The English writer is either at a stand-still or in a state of decay. He believes he has reached the limit of his development, and is not, therefore, in a process of development. Singularly enough, English history furnishes many shore-lines of intellectual life that prove the incapacity of the English mind to go further in special cultivation, but it does not warrant English criticism of nations whose shore-lines are still invisible. The Englishman's dramatic talent crystallized in Shakespeare; his poetic talent in Milton; his historical talent in Macaulay; his literary talent in Johnson; and his scientific talent in Darwin. Beyond these he does not expect to go, and he therefore prescribes these limits for other peoples. He is ever gauging poets, historians, scientists, essayists of other lands by these of his own, and discredits them in proportion to their failure to measure up to these standards. But the standards themselves are rusty and unused in England. Johnson's bombastic periods are no longer in favor with orators; Macaulay's musical rhetoric is looked upon as a relic of his day; Darwin is set aside by his disciples, and Shakespeare is cudgeled as a plagiarist. It might be well for English critics to remember that Prescott, Bancroft, and Motley compare with Green, Froude, and Knight; that Bryant, Whittier, and Longfellow are not one whit behind Tennyson, Spenser, and Browning; that Agassiz, Fiske, and Emerson can walk hand-in-hand with Hamilton, Huxley, and Tyndall; and that James Strong, Charles Hodge, and Joseph Cook are not pigmies in the presence of Dean Stanley, Professor Cheyne, and Joseph Parker. The difference between the English and the American writer is, that the one has reached his limit and the other has scarcely commenced his development.

Incidents mark the growth of a Romanizing tendency in the Church of England. The trial of the Bishop of Lincoln in Lambeth Palace, under the presidency of the Archbishop of Canterbury, for a violation of the ritualistic order of the Church is a proceeding that, conducted with ecclesiastical firmness, may tend to check papistical inclinations in her high officials, but, conducted in a lenient and apologetic spirit, may encourage further departures in the wrong direction, and prepare the way for a papistical coup d'état in the old stronghold of Protestantism.
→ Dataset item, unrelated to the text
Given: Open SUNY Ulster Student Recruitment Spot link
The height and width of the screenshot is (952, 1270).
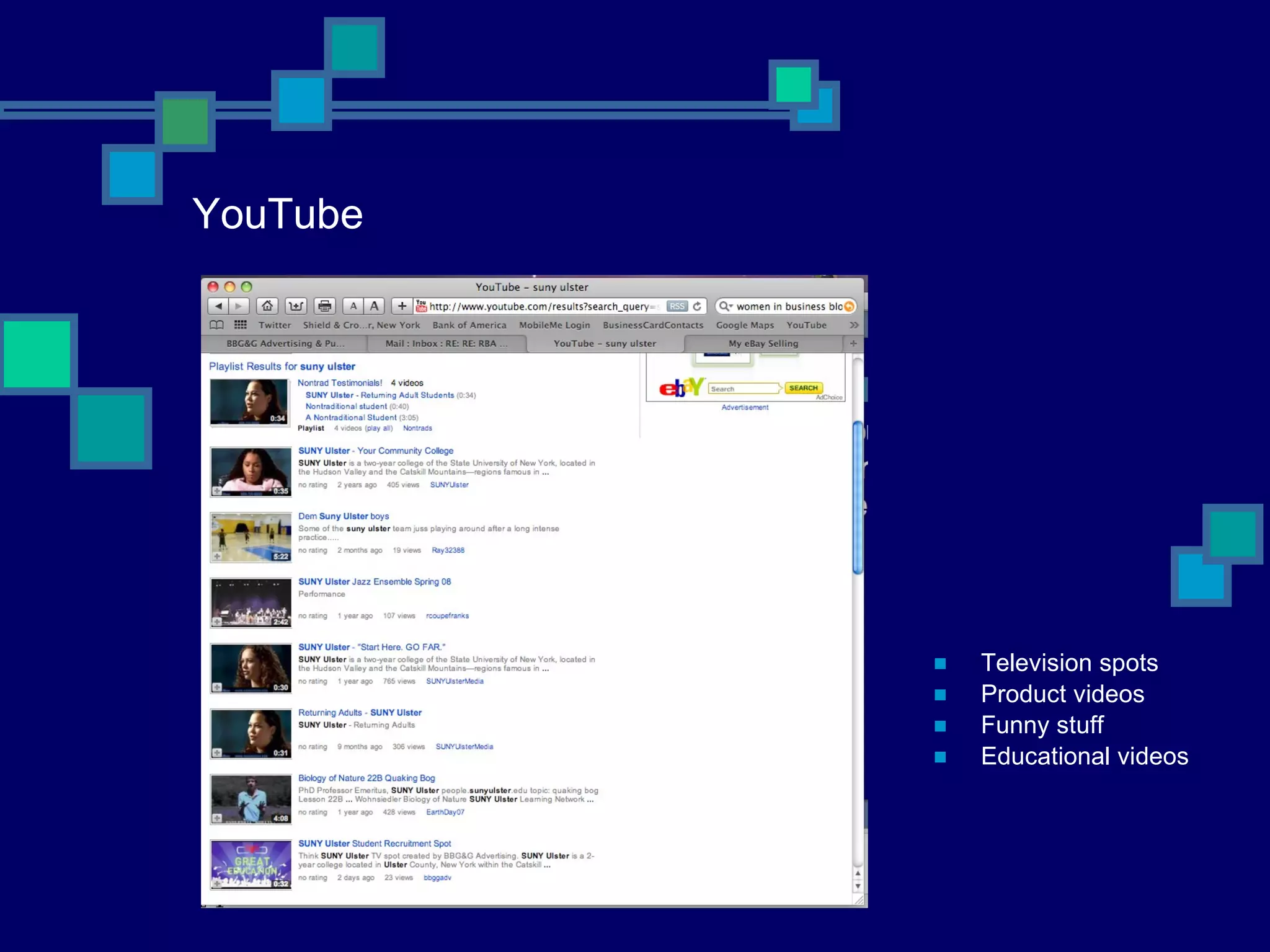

The fact that the accused is no less a person than a bishop, and that the accusation relates to the forbidden use of altar lights, the sign of the cross, and the mixed chalice, and other unprotestant services, make an issue that should be determined with due respect for the rights and interests of our common Protestantism. Ritualism in Protestantism is distinguished for simplicity, and is a convenient, but not necessary, adjunct in worship; but in Roman Catholicism it is the exponent of the superstitious if not vicious doctrinal system of the Church. Hence the introduction of the ritualism of the papal Church into Protestantism is the introduction of the doctrines with which it is wedded. This is the "head and front" of the charged bishop's "offending," and it deserves both the legal and moral reprobation of the Church he represents and of the Protestantism he has so ungraciously maligned.